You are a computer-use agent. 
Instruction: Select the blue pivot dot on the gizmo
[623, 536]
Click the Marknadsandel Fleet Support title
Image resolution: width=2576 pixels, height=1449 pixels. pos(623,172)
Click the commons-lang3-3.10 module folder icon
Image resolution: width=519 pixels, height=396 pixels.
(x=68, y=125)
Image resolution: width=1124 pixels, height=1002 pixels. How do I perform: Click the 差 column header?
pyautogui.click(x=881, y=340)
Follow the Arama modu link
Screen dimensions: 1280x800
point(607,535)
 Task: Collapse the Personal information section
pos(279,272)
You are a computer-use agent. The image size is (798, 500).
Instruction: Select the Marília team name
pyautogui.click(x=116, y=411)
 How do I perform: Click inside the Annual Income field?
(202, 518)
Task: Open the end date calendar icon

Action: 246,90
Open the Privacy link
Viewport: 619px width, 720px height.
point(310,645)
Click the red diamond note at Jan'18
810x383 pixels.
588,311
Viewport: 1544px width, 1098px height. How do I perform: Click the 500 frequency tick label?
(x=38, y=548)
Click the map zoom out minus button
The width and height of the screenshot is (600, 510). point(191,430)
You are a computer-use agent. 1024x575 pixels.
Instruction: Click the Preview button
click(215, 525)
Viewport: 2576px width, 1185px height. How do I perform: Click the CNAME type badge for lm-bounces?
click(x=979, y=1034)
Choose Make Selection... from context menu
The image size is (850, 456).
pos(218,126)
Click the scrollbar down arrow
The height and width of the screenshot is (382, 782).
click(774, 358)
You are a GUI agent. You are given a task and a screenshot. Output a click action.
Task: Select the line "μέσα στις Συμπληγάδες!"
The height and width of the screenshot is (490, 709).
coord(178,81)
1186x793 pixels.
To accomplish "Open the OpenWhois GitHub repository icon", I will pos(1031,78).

__HOW TO COMPLETE THIS TASK__. Copy out exactly the line holding "You are a GUI" and each line after it through the end of the entries, and leave out everything else.

__REPLY TO THE TASK__.
You are a GUI agent. You are given a task and a screenshot. Output a click action.
Task: Select the line "μέσα στις Συμπληγάδες!"
The height and width of the screenshot is (490, 709).
coord(178,81)
1186x793 pixels.
To accomplish "Open the OpenWhois GitHub repository icon", I will pos(1031,78).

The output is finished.